→ **Task instructions**
Update the material below by replacing "card" with "panel" wherever it occurs, keeping everything else unchanged. Omit the pictures from your answer.

→ **Entries**

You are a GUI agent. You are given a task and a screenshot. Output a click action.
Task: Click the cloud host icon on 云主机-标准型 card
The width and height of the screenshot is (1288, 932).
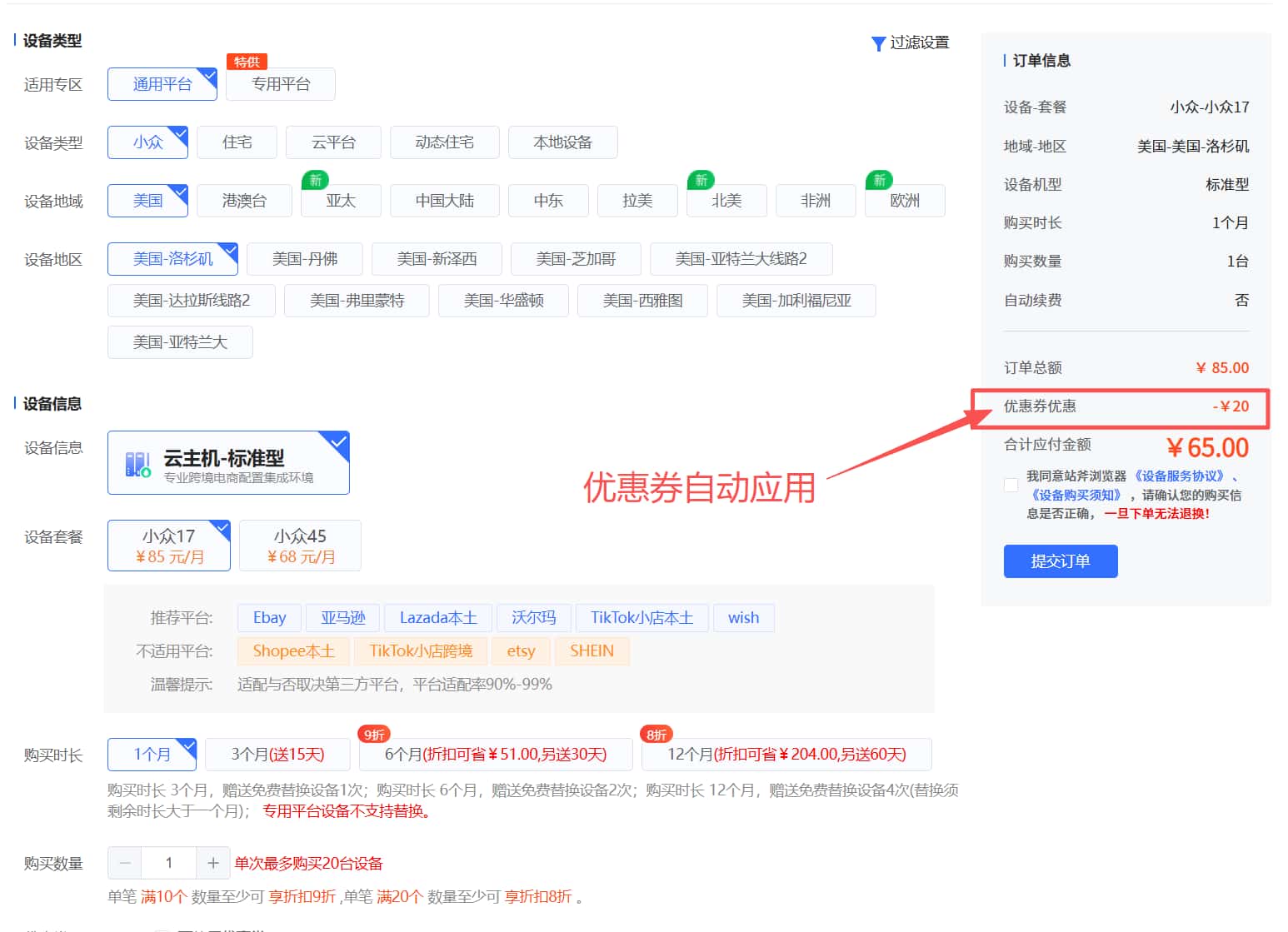pos(136,462)
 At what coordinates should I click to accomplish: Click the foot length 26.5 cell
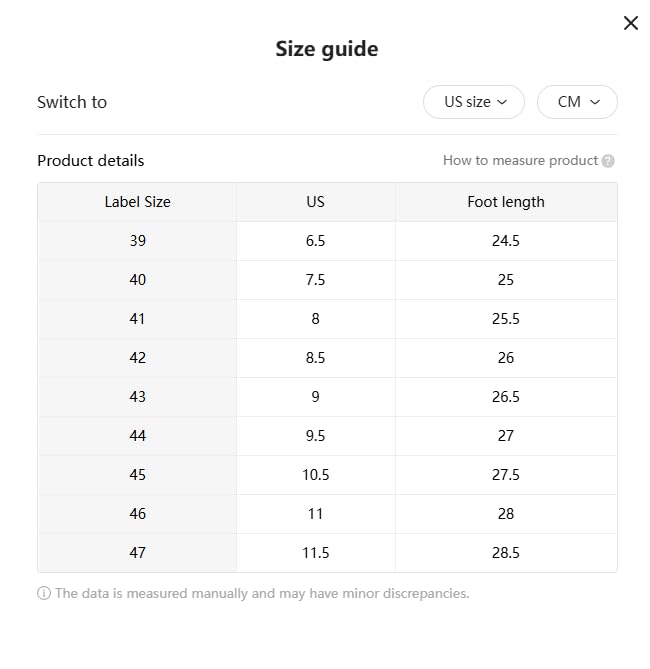coord(506,397)
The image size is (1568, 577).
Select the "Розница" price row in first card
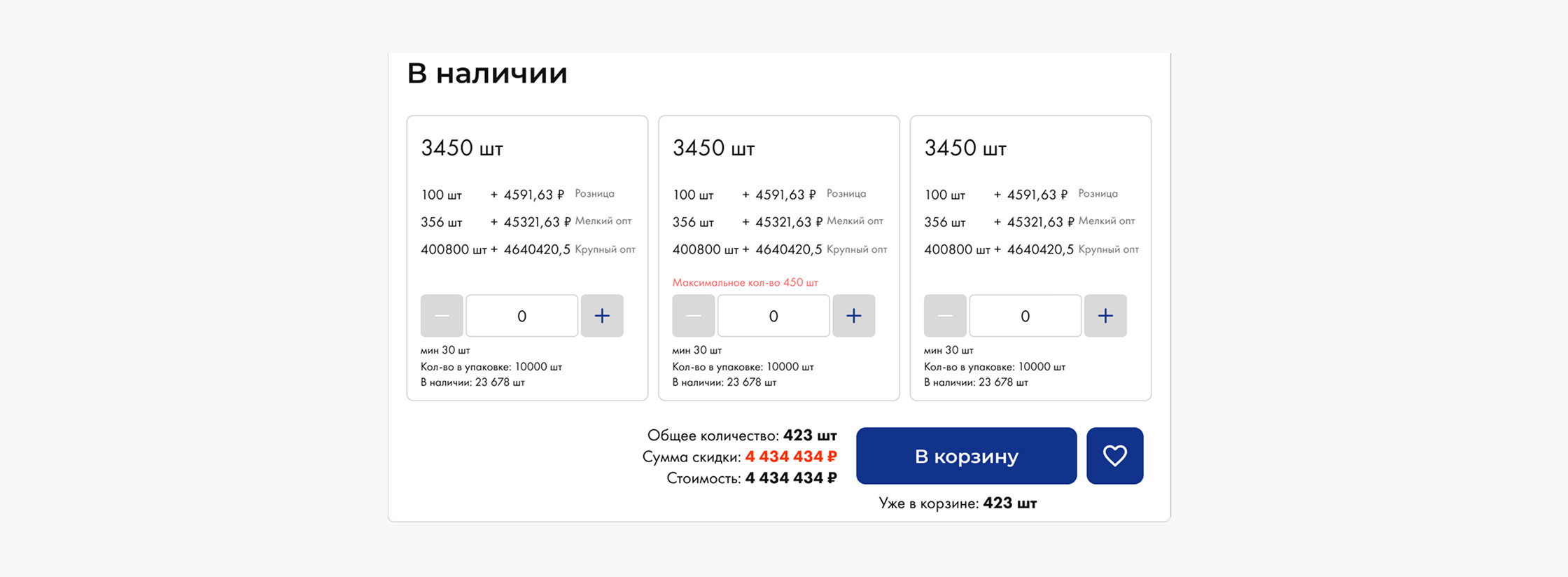tap(517, 195)
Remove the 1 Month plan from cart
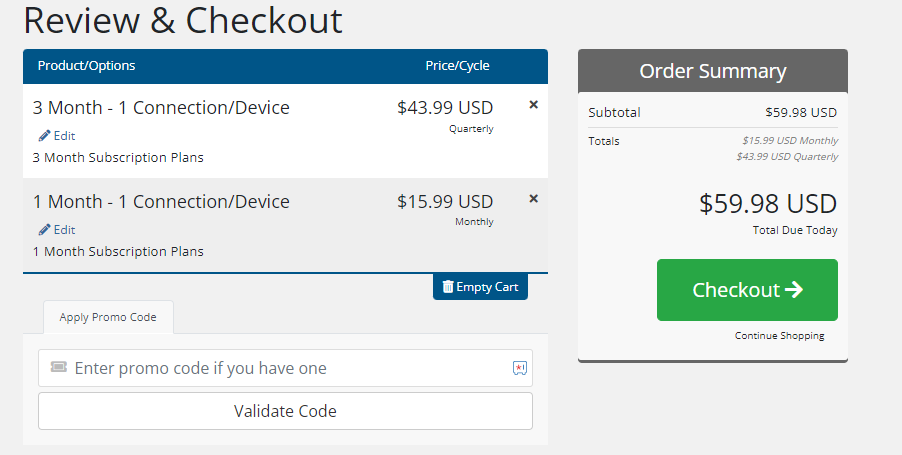This screenshot has height=455, width=902. pos(533,199)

→ **Task response**
You are a GUI agent. You are given a task and a screenshot. Output a click action.
Task: Click the cloud host icon on 云主机-标准型 panel
The width and height of the screenshot is (1288, 932).
pos(136,462)
 At what coordinates should I click to accomplish: Click the foot length 26.5 cell
coord(506,397)
The image size is (1568, 577).
Select the "Розница" price row in first panel
tap(517, 195)
Remove the 1 Month plan from cart
This screenshot has height=455, width=902. pos(533,199)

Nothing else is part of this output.